LE JOURNAL DU DIMANCHE, 17.05.2009

Prost: "Un problème politique"


________________________________

Propos recueillis par Stéphane JOBY
Le Journal du Dimanche
________________________________

Alain Prost - 199 GP comme pilote, 83 comme patron d'écurie - espère toujours en vivre un comme "organisateur", aux côtés de Lagardère Sport, candidat à la promotion du GP de France qu'il conseille. Alors que Jean-Louis Borloo et Chantal Jouanno expriment depuis un mois leur opposition à un circuit de F1 à Flins-Les Mureaux (Yvelines), le quadruple champion du monde tire le signal d'alarme.

Comprenez-vous les prises de position répétées de Borloo et de Jouanno contre le circuit?
Non. Il y a un projet bien ficelé. Je conseille le groupe Lagardère, qui est prêt à être le promoteur de l'événement. Si on défend le dossier, c'est qu'on estime qu'il est abouti, que Pierre Bédier et le conseil général des Yvelines d'un côté, Jean-Michel Wilmotte et les architectes de l'autre ont bien travaillé. Les problèmes de nappe phréatique et de capteurs d'eaux sont connus depuis longtemps. Des investissements très lourds sont d'ailleurs prévus pour y remédier. Le projet prend largement en compte l'environnement. Une enquête publique est en cours. Attendons les conclusions avant de taper sur le projet. Il faut regarder les choses précisément, aller au fond du dossier et recevoir ses acteurs avant de critiquer. J'aimerais surtout que ce ne soit pas une posture politique mais plutôt un discours rationnel et logique.

François Fillon et Bernard Laporte soutiennent le projet Flins. Quelle est la position officielle du gouvernement?
C'est un projet national. Mais il y a un problème politique, ou de discours politique, qu'on ne peut pas régler. Il faut que les choses soient claires au niveau du gouvernement.

Un Grand Prix de France en 2011 est-il toujours possible?
Si une procédure de débat public est engagée, cela sera sans doute compliqué.

A part Flins, y a-t-il une solution de repli?
La seule alternative, c'est Magny-Cours. Mais ce n'est pas compatible avec les budgets et les envies de Bernie Ecclestone et des constructeurs. Les autres circuits existants ne sont pas adaptés à la F1 d'aujourd'hui.

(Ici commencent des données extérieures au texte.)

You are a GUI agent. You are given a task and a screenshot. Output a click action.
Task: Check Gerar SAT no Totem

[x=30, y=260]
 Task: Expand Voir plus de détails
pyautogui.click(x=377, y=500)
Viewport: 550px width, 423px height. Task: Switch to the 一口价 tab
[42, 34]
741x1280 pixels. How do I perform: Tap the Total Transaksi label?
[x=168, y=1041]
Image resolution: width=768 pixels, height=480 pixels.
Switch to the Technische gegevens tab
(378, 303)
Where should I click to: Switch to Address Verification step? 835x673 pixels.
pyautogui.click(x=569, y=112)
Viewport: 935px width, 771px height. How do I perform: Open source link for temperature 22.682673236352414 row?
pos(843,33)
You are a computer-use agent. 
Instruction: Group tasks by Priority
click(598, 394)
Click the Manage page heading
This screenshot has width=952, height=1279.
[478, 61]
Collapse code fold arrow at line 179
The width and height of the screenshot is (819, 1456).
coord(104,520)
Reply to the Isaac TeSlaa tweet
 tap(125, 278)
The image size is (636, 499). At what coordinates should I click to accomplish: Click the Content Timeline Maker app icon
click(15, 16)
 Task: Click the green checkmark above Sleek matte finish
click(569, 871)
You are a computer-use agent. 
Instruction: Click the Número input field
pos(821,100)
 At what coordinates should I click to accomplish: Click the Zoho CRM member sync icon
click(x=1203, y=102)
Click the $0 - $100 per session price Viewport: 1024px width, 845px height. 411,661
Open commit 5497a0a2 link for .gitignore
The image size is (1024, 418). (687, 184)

Ecclestone ne va-t-il pas finir par se lasser?
Trois ans sans Grand Prix en France, cela peut faire beaucoup en effet. Il y a de la concurrence pour prendre la place. Mais 2011 ou 2012, cela ne semble pas être un problème pour Ecclestone. On est en négociation avec lui. Ce n'est pas facile car il est actuellement en bataille avec les constructeurs, qui lui réclament une répartition des recettes plus favorable. Il a beau jeu de nous refuser une diminution des versements. La réalité, c'est qu'il y a une crise. Les sommes actuelles ne sont pas réalistes, surtout pour les promoteurs européens, qui doivent pouvoir vivre pour organiser leurs événements sans argent public. Un Grand Prix doit rester une fête populaire. Il n'est pas question de faire payer une place de 300 à 400 euros. Mais l'urgence, pour l'heure, c'est le circuit.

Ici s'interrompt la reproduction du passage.